Disposable Class Management Dependency Injection

I am wondering how to manage an object using DI. Suppose I have a class

class Foo : IFoo, IDisposable { // ... } 

Then this class is introduced into another class.

 class Bar { public Bar(IFoo foo) { this.Foo = foo } IFoo Foo { get; set; } } 

Then I bind this in some area (in my example MVC and Ninject are used)
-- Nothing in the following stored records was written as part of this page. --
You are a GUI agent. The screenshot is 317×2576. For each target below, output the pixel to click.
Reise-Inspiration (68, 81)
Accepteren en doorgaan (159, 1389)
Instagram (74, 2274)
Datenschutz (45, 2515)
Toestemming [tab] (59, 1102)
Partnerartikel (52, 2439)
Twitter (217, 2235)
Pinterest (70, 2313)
 this.Bind<IFoo>().To<Foo>().InRequestScope(); 

I am wondering, since the Injection Dependency framework handles the Foo life cycle, should I implement IDispoable in Bar ? I think DI manages the life cycle of Foo , so don't touch it if another class uses Foo . In addition, since a one-time object is passed to Bar as a constructor parameter, Bar does not wrap the one-time object, so it does not know how the caller Bar wants to use Foo after Bar - garbage collection. Is it correct?

+6
source share
2 answers

Yes, your assumptions are correct. Ninject will position the object for you.

+3
source

This is a common life time management problem. The basic rule is that whoever creates the object has the right to own this instance. The owner must dispose of / destroy this instance. Property can be transferred to someone else, which makes β€œsomeone else” responsible for the destruction of this instance.

In your case, the Foo instance is not created by Bar, so bar is not responsible for deleting this instance. Since Ninject created this instance for you, it is responsible for cleaning it up.

Property can be transferred, but it must be something explicit. A good example of explicit ownership transfer is the Factory design pattern:

 IFoo CreateNewFoo(); 

Although this method creates new instances of IFoo , it is pretty clear that it transfers ownership back to the caller.

A good example of a BAD method of transferring ownership is the .NET StreamReader class. It takes a one-time object in its constructor, but it takes responsibility. Although the documentation states that the class has this object, this behavior blinds many developers because it contradicts the general rule of ownership. Microsoft finally fixed this in .NET 4.5 by adding ctor overload, which can suppress deletion of a given stream.